Toni Storm made her AEW debut a few weeks ago when she defeated The Bunny in a qualifying match for the Owen Hart Foundation women’s tournament.
Since joning All Elite Wrestling, Storm has started to open up about what happened at the WWE. In last week’s edition of AEW’s Road To YouTube show, Storm said she was planning to retire until Tony Khan called.
“Recently, I planned on retiring from the wrestling industry, which is something I never considered in my entire life. I’ve put my entire life into becoming the best professional wrestler I could be. I lost that part of myself and it brought on a lot of feelings of emptiness and sadness that I can’t even describe.”
Storm was asked if she missed home during her time in WWE, and it certainly was a factor.
“I went two and a half years without going home — at all. And that’s after a life of about seven years of being on the road… Then, take into account the amount of negativity that you hear about WWE, and add that on top of it.
“I’m not saying that I have a problem with WWE at all, I’m actually really grateful for the time that I got to have there. I learned so much and you know what?
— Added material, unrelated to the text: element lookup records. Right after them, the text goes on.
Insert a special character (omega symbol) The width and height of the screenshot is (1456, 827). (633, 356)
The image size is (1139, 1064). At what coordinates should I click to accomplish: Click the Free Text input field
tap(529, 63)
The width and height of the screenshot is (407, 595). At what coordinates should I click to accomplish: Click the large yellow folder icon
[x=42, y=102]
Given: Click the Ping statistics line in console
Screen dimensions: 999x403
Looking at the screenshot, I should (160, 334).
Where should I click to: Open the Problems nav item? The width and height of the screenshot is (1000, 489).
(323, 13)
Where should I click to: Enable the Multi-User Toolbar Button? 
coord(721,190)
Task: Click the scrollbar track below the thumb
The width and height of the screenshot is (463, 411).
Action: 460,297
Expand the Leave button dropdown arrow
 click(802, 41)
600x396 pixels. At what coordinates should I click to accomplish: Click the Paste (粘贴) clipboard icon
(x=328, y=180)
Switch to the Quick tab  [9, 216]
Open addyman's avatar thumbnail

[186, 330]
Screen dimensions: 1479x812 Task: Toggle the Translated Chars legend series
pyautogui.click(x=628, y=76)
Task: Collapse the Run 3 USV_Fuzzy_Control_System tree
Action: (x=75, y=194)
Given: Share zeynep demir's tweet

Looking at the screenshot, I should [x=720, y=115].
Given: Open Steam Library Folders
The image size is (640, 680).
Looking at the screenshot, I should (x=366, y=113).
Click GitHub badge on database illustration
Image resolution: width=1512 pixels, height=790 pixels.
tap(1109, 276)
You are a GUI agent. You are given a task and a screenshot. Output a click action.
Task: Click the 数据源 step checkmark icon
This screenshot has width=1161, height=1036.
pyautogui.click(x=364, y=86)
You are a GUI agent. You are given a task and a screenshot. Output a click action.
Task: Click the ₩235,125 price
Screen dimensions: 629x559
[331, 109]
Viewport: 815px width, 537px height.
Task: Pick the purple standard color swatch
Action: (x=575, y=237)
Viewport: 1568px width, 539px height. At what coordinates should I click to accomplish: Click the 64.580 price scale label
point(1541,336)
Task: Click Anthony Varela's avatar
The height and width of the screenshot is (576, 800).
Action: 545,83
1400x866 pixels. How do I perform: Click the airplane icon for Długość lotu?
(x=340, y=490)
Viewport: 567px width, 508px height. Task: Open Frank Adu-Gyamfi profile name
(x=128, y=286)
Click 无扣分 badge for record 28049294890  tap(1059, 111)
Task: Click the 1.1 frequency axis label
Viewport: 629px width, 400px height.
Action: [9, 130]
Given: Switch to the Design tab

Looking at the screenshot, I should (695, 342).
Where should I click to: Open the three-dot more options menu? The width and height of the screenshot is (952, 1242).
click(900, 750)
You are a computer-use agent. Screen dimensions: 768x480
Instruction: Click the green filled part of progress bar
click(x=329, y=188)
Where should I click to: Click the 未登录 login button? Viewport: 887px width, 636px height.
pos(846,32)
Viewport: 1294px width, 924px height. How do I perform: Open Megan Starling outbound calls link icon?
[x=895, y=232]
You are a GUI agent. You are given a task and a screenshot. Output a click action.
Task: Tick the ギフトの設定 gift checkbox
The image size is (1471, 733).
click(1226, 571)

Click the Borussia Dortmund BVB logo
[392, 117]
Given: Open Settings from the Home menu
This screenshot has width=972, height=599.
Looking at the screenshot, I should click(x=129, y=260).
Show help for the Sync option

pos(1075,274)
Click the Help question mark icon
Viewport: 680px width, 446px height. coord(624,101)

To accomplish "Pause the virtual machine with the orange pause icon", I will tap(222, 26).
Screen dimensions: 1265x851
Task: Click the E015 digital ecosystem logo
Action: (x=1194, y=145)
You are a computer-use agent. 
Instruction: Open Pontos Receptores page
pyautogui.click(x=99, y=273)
It was so cool, it was real and it was cool but in the end it wasn’t real cool. Something just happened and I left. I felt like I was having an out of body experience, to be honest. Have you ever just lost your mind? That’s kind of what happened. The stress of not seeing family in years and then just so many overwhelming things all at once. I’ve been happier ever since…
“I guess I just freaked out and went home.”
As for requesting her release, Storm says she realized that this wasn’t the place for her.
There was a moment where I realized it wasn’t for me. As much as I might have romanticized it as a child and thought it was my dream and what I have to accomplish, I just realized, maybe it’s not and maybe it’s not the place for me,” Storm said.
“Who am I to take someone else’s spot that actually wants to be here? That’s not fair. I’m still going to be a wrestler. I spent years wrestling before WWE and I loved it. All there is to go back to is something that I love, how bad can it be? There was really no point in going further. I didn’t leave on bad terms, it just became abundantly clear that it wasn’t the place for me. I love and respect all the women there, they are amazing, hard-working, and inspire me. That wasn’t my place,” Storm said.